▸ Selected text:

====

Slovak-born Swiss ice hockey player

Juraj Šimek (born 29 September 1987) is a Slovak-born Swiss professional ice hockey player. He is currently playing with GKS Katowice of the Polska Hokej Liga (PHL).

==Playing career==
Before moving to North America, Šimek played in Switzerland between the junior and senior (Nationalliga A and B) leagues with Bern, Kloten, and Biel. After a strong season with Kloten's junior team in 2005–06, posting 68 points in 45 games, Šimek was chosen in the sixth round, 167th overall, by the Vancouver Canucks in the 2006 NHL entry draft.

Selected by the Brandon Wheat Kings with their first choice in the 2006 Canadian Hockey League (CHL) Import Draft, Šimek made his North American debut in 2006–07 with the Wheat Kings. He scored at a near point-per-game pace, with 57 points in 58 games and received his first NHL contract in the off-season, on July 23, 2007, with the Canucks.

Signed with the Canucks, he made his AHL debut with Vancouver's minor league affiliate, the Manitoba Moose, in 2007–08 and scored 17 points in 66 games. On October 6, 2008, he was traded along with Lukáš Krajíček to the Tampa Bay Lightning for Michel Ouellet and Shane O'Brien.

On December 9, 2010, Tampa Bay traded Šimek to the Boston Bruins in exchange for minor league forward Levi Nelson.

On October 15, 2019, Genève-Servette HC managed to loan struggling Šimek to the SC Rapperswil-Jona Lakers through November 10. It was later announced that Šimek would remain with the Lakers for the remainder of the 2019/20 season.

On April 29, 2020, Šimek joined EHC Kloten of the second-tier Swiss League on a one-year deal.

==International play==
Šimek has played for the Swiss national junior team twice at the World Junior Championships.

====

▸ Listed records:
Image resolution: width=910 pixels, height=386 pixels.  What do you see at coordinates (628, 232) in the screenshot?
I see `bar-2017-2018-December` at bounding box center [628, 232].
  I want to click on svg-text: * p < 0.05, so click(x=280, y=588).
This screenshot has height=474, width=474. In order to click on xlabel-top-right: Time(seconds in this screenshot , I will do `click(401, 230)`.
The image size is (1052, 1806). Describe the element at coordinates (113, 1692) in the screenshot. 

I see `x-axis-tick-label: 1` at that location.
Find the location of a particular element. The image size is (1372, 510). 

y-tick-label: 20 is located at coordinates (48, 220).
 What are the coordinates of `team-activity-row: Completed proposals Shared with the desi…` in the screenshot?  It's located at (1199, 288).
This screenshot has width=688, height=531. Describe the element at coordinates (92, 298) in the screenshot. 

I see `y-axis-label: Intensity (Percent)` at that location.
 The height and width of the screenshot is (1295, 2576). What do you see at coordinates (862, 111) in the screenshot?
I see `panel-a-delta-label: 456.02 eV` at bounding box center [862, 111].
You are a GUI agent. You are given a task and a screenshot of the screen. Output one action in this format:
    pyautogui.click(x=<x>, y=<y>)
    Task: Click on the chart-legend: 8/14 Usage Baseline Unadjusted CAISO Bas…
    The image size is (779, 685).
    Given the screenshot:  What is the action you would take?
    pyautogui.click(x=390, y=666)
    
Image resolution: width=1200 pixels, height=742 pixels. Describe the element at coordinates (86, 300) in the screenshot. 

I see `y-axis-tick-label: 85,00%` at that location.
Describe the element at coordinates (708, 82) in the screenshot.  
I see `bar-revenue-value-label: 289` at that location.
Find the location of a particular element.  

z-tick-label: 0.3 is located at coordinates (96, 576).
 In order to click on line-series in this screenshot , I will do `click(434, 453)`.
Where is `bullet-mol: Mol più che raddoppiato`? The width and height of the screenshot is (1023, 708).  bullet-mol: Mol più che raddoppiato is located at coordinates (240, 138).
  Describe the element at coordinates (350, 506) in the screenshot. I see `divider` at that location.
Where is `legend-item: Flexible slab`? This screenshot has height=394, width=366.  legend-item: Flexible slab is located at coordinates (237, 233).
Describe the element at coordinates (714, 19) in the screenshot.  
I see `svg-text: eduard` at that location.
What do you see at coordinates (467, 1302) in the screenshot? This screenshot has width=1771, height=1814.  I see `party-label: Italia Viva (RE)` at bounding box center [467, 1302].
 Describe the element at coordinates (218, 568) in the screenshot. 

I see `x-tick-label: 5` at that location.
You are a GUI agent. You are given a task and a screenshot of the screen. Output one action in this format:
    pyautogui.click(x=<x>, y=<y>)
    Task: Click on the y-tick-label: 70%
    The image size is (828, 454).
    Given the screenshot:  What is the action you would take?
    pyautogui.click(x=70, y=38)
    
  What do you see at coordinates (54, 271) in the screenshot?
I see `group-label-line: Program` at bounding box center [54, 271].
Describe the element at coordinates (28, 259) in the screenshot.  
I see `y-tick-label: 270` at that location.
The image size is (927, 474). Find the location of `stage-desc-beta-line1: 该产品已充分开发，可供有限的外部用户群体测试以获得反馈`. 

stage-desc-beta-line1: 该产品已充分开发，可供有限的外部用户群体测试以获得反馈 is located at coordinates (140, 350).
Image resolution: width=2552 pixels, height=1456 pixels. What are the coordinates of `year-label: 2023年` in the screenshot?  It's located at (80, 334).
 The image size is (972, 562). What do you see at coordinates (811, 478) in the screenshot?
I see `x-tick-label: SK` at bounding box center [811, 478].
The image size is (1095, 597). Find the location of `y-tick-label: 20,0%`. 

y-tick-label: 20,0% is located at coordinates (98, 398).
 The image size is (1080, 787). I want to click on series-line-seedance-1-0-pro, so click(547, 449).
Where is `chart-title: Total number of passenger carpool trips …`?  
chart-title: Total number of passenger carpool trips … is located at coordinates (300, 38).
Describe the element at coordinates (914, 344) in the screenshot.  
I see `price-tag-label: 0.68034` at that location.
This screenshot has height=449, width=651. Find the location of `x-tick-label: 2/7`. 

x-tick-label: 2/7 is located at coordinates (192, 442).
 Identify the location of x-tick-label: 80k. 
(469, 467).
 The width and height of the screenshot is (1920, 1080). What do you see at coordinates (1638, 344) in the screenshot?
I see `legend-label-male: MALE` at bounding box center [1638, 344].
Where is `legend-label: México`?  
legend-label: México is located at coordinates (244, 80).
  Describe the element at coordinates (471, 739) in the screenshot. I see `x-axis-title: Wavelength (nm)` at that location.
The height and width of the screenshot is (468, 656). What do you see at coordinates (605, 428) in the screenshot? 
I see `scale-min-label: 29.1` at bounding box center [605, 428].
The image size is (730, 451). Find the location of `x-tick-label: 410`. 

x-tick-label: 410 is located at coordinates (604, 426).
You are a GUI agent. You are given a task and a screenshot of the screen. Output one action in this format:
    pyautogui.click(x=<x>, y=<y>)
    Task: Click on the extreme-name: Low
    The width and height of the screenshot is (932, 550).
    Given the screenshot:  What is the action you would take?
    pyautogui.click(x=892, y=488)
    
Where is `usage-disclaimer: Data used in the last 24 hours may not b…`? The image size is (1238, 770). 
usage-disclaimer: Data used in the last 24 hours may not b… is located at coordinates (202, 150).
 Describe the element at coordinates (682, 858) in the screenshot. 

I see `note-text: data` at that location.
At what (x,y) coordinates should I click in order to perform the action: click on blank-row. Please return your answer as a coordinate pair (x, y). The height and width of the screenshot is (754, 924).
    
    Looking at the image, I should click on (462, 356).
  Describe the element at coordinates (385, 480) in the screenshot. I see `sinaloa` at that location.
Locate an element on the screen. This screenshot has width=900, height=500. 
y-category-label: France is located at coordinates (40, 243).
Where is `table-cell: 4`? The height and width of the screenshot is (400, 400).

====

▸ Exercise details: Print the part of the Juraj Šimek text starting at "On April 29, 2020, Šimek" and ending at "World Junior Championships.", copied exactly. The data has no connection to the text.

▸ Task result:
On April 29, 2020, Šimek joined EHC Kloten of the second-tier Swiss League on a one-year deal.

==International play==
Šimek has played for the Swiss national junior team twice at the World Junior Championships.